Ancak burada, madalyonun diğer yüzünü de görmek ve hakkını teslim etmek gerekir. Yapının kaderi, Avrupa’nın başka yerlerinde Osmanlı eserlerinin maruz kaldığı gibi tamamen yıkım, ihmal veya amacı dışında (depo, ahır gibi) bir kullanıma terk edilmek olabilirdi. Balkanlar’daki sayısız cami ve tekke, bu acı kaderi yaşamıştır. Fakat Gazi Kasım Paşa Camii’nde durum farklı gelişmiştir.
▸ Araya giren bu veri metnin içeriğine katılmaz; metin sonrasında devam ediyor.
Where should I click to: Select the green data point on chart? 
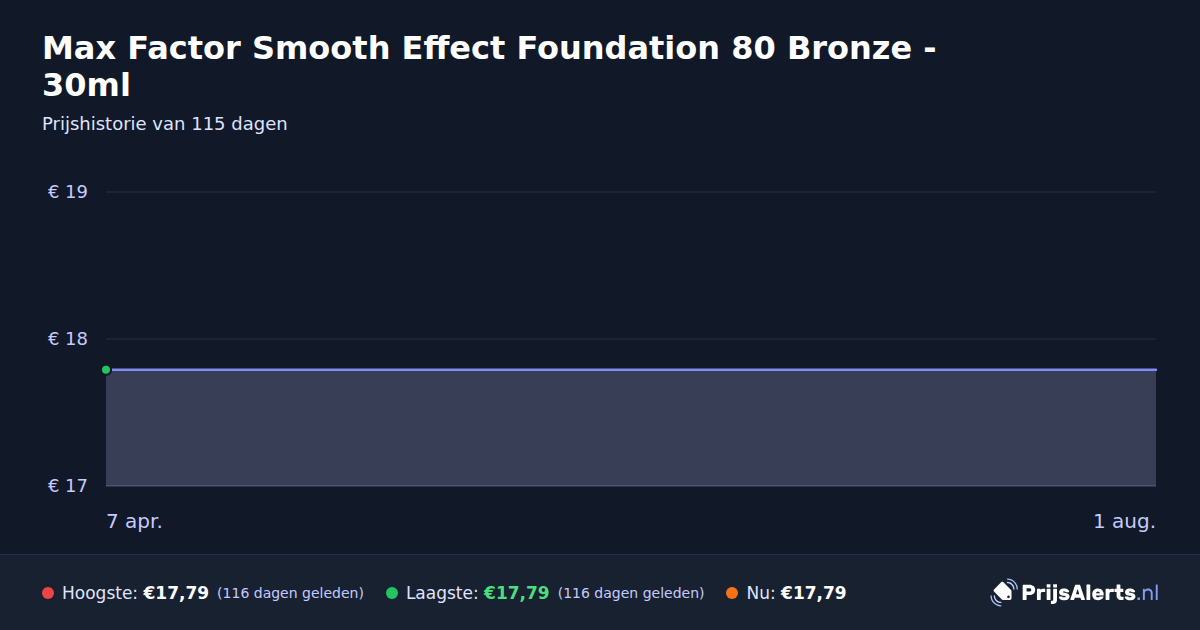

Yapıyı devralan Macar Hristiyan toplumu, onu yıkmak yerine, ana gövdesini ve mimari kimliğini büyük ölçüde koruyarak, onu kendi inançları doğrultusunda dönüştürmüş ve bugüne kadar özenle yaşatmıştır. İçerideki İslami süslemelerin tamamının kazınıp yok edilmemiş, bir kısmının bilinçli olarak muhafaza edilmiş olması, en azından bir tarih bilincinin ve estetik bir saygının varlığını gösterir. Bu koruma çabası için, onlara bir şükran borçluyuz. Bu, karmaşık duygular barındıran bir teşekkürdür; kaybın hüznünü ve eserin hala ayakta olmasının getirdiği minneti aynı anda hissettiren bir teşekkür…

Gazi Kasım Paşa Camii, bize tarihin tek boyutlu olmadığını, fetihlerin ve yenilgilerin, inançların ve kültürlerin ne kadar iç içe geçebileceğini hatırlatan sessiz bir bilgedir. O, sadece taştan ve harçtan bir yapı değil, aynı zamanda Balkan tarihinin kendisi kadar katmanlı, acı tatlı ve karmaşık bir ruha sahiptir. Bu yüzden Peç’e yolu düşen herkesin, bu özel mabedi sadece bir turist olarak değil, aynı zamanda tarihin farklı katmanlarını okumaya çalışan bir kaşif olarak ziyaret etmesi gerekir.